Nevertheless the most cherished traditions, the high lights, the glory of V. M. I. are military. Individually and collectively, but invariably, it has gone out "to greet the Unseen with a cheer." Its cadets, its graduates, and its instructors side by side have marched away to four wars. The boy sentries on their lonely beats at night in the courtyard of the barracks have many honored ghosts in blue and gray and olive drab to keep them company. Four years after the first class had graduated twenty-five sons of V. M. I. volunteered for the war in Mexico, of whom nineteen were commissioned. On that "to-day" in May, 1863, when "the Virginia Military Institute" was emphatically "heard from," two of "Old Jack's" divisions, all four of his cavalry regiments, several of his stonewall brigades, and many of his infantry

regiments were commanded by men he had been associated with as instructors or by boys whom he had taught at V. M. I. Counting in the several hundred other Lexington cadets who took a commissioned or non-commissioned commanding part in that battle, it would not be much of an exaggeration to say that Chancellorsville, the high-water mark in the fortunes of the Confederacy, and an engagement since studied in European military schools as a model of brilliant strategy fought out by equally brilliant tactics, was won by V. M. I. In Jackson Memorial Hall Clinedinst's stormy mural painting in breathing life size recreates the charge of the cadets in the Battle of Newmarket in May, 1864, when the whole Corps, brigaded in General Breckenridge's command, helped to roll Sigel's invading column back down the Shenandoah; mustered in the middle of the night to leave the Institute at daybreak, 250 eager boys organized in an infantry battalion of four companies with their artillery section, drawn by impressed Lexington farm horses, rumbling on behind; marching in rain and May sunshine, the breath of apple blossoms in the air, down the muddy Valley pike; dancing with the hero-thrilled girls of Staunton; cheered by veteran regiments whose bands played "Rock-a-by, Baby;" holding the center of the deployed battleline, taking a Federal battery, and leaving fifty-two dead and wounded on the field.

Clinedinst, the battle painter, was himself a V. M. I. boy, as was Sir Moses Ezekiel, who carved the Stonewall Jack son statue at Rome and gave it with its base of Italian tufa to his Alma Mater.
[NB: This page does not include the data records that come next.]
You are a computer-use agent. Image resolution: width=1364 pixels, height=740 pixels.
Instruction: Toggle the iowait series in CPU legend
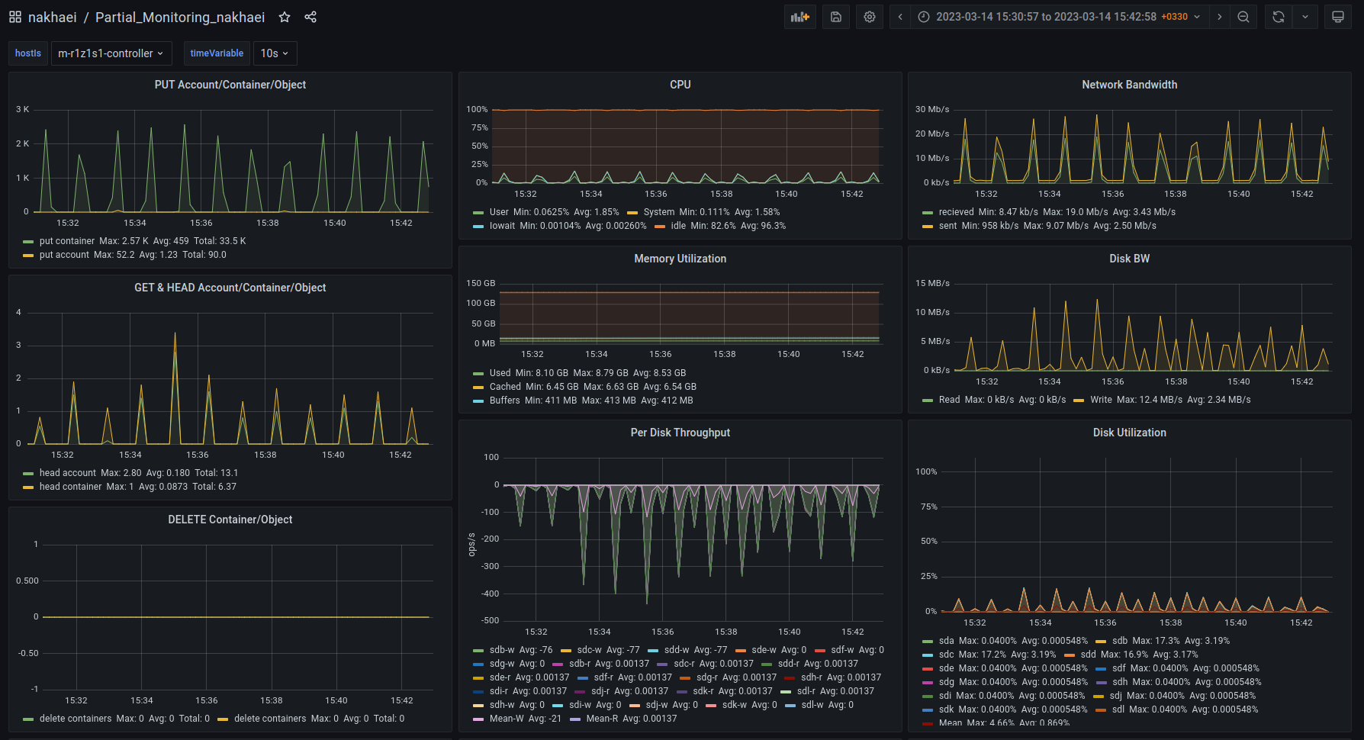503,226
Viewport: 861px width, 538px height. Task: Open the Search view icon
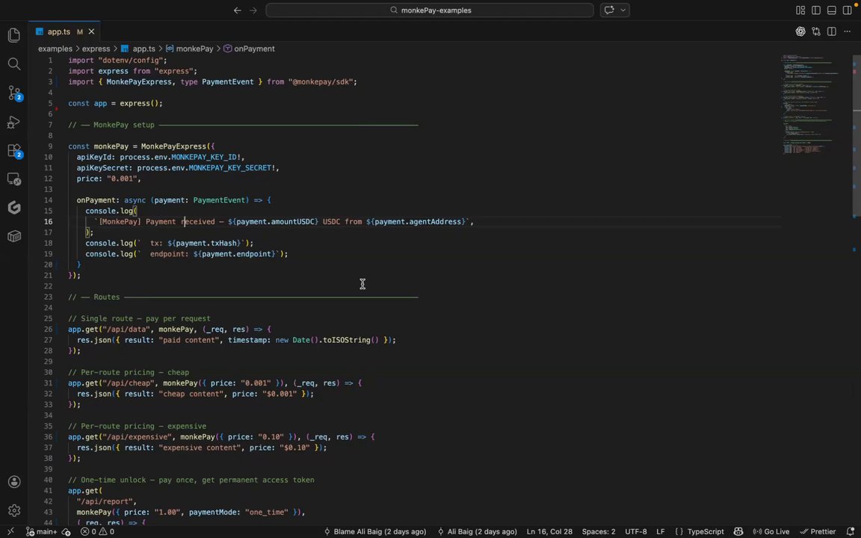pyautogui.click(x=14, y=64)

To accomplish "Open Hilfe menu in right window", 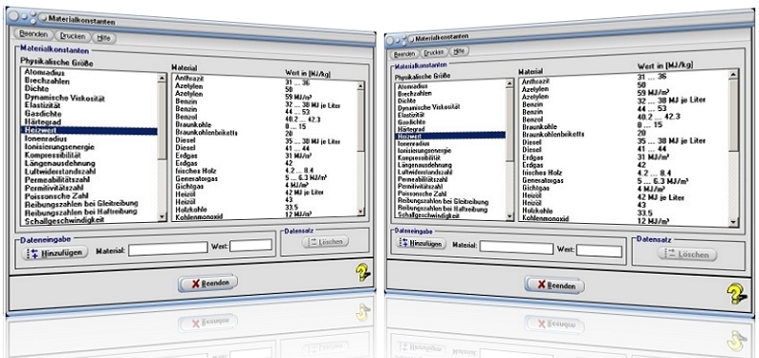I will [x=460, y=51].
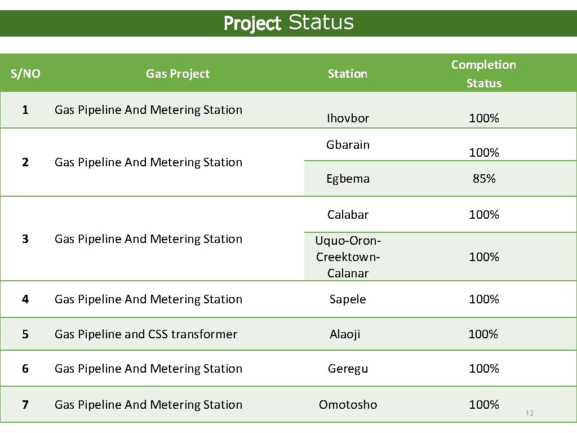
Task: Click the slide page number 12
Action: click(529, 414)
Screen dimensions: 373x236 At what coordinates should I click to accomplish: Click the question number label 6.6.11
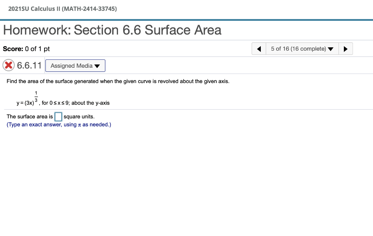28,66
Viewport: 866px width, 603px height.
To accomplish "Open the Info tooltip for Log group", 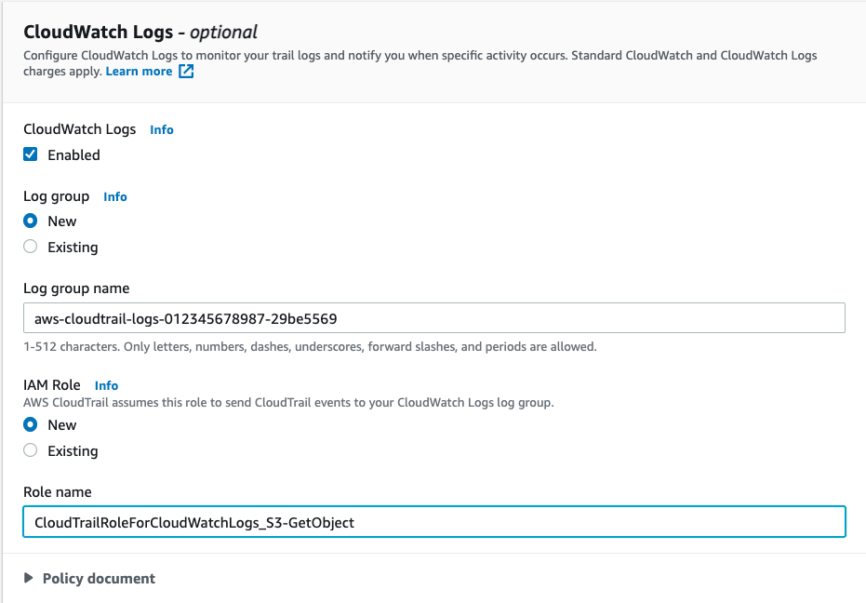I will click(x=115, y=196).
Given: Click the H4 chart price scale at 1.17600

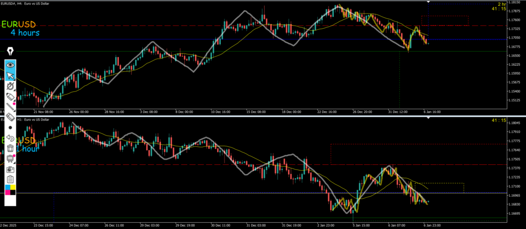Looking at the screenshot, I should point(512,20).
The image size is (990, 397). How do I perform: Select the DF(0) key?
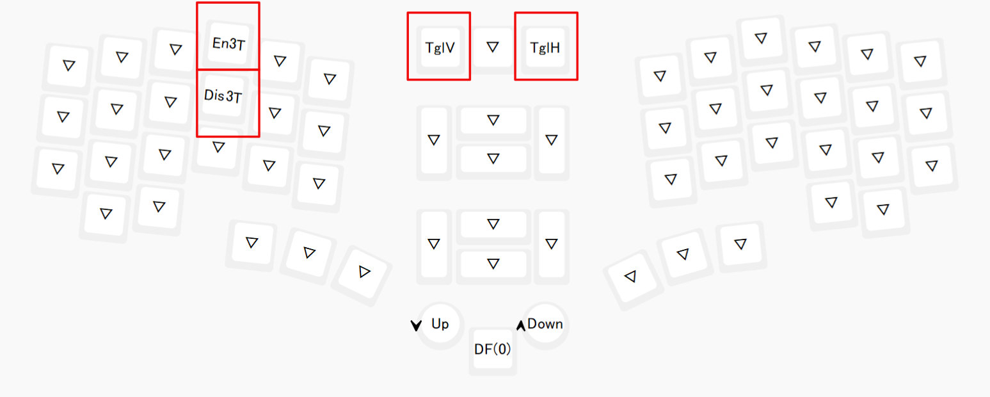point(493,350)
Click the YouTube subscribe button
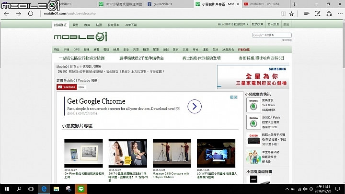Image resolution: width=345 pixels, height=194 pixels. 67,87
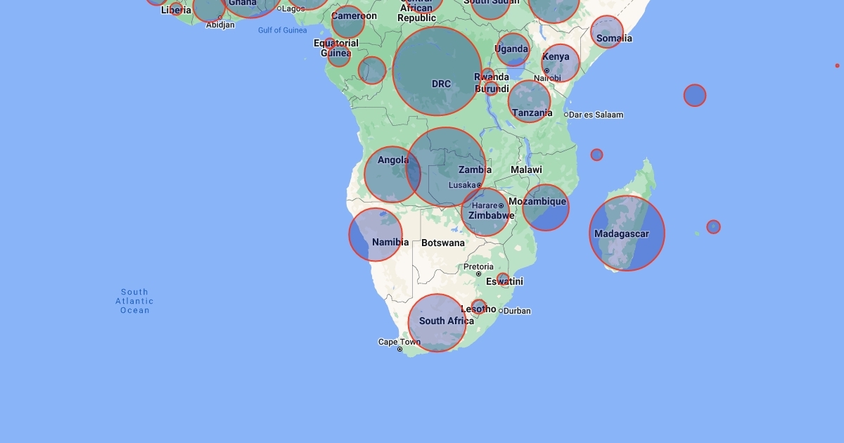This screenshot has height=443, width=844.
Task: Click the large DRC circle marker
Action: (x=437, y=71)
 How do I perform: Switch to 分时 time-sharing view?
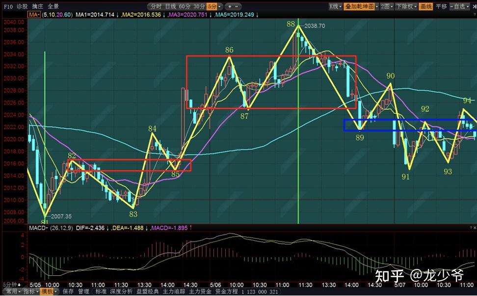156,6
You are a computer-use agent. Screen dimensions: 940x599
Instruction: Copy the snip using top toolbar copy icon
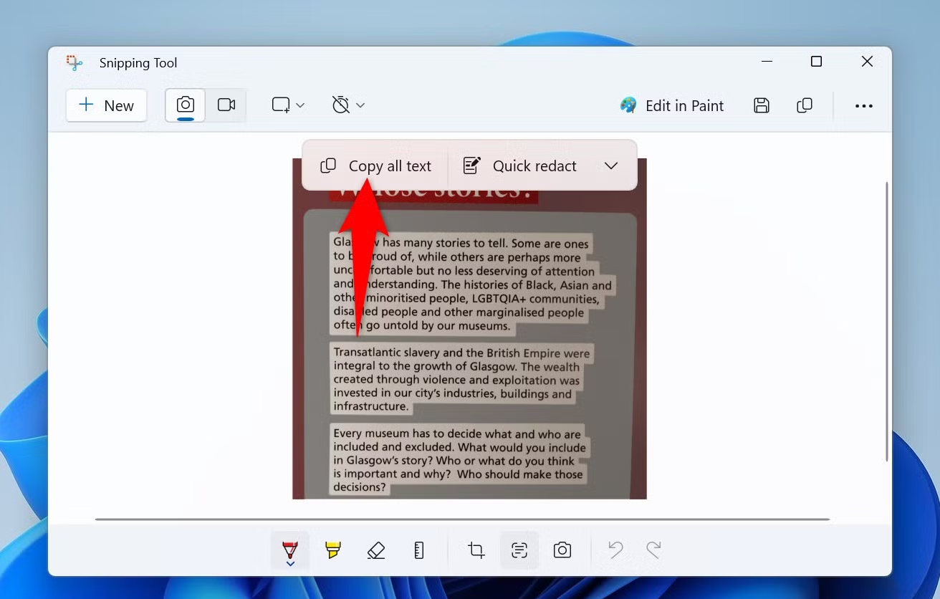click(x=805, y=105)
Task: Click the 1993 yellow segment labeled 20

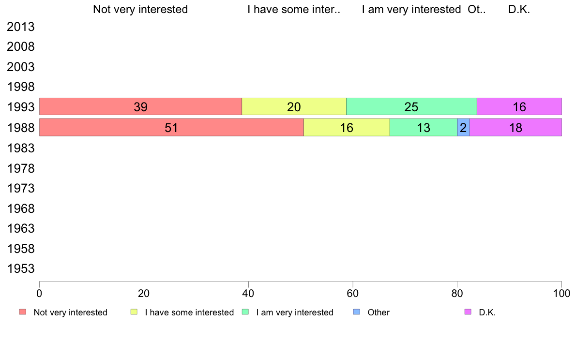Action: (x=294, y=107)
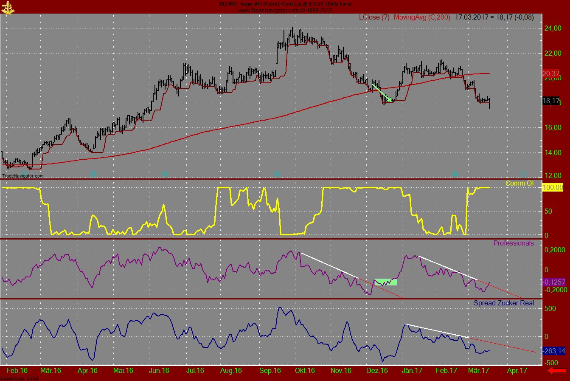The width and height of the screenshot is (570, 381).
Task: Select the MovingAvg (C,200) indicator label
Action: coord(421,17)
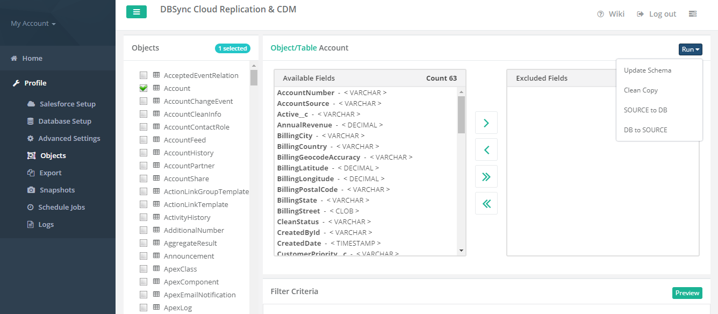Expand the My Account dropdown
Image resolution: width=718 pixels, height=314 pixels.
click(33, 24)
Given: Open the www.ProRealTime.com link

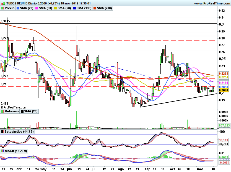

The war painting makes a kind of terrific back-drop to the stage where, with the incongruity of peace, a variety of contrasting tableaux are enacted: the cadet saxophone orchestra, that played itself to

Europe and home again aboard the Berengaria, spellbinds the Corps with jazz; an irreconcilable Charleston lady gently lectures on the Magnolia Gardens; and the Rev. Mr. Gibson, of the Lee Memorial, leads his Bible classes in the straight and narrow way.

During the brief months of the summary war with Spain volunteers from the Virginia Institute were again characteristically "heard from," and in the last and greatest war nearly eighty-three per cent of all V. M. I. men were in the military service, and of these seventy-eight per cent belonged to the commissioned personnel! It is doubtful if any other educational institution in the United States, besides the two National Academies whose raison d'être is war, can muster in proportion so long a roll of martial honor.

Its valorous exploits in time of war more than justify the fame of V. M. I. But the "characteristic feature" on which the Institute justly prides itself finds expression, day by peaceful day, in less dramatic ways that are as distinctive. Even more pervadingly than in war the "Military" finds its rightful place between "Virginia" and "Institute" in the fine courtesy and invariable good manners of V. M. I. cadets. Ruskin includes, besides "courage," in his definition of a gentleman the strange qualities of "gravity and consideration for the feelings of others." These are brave days for youth, but those other qualities, characteristic of chivalric soldiers in many lean centuries, have gone glimmering in fat times of speed and salesmanship. Manner has taken the place of manners. Qld "Virginia" has helped the "Military" in its most distinctive "Institute" to cultivate the good manners that are a "characteristic feature" of the cadets of V. M. I. The Virginia Military Institute keeps right on being heard from to-day.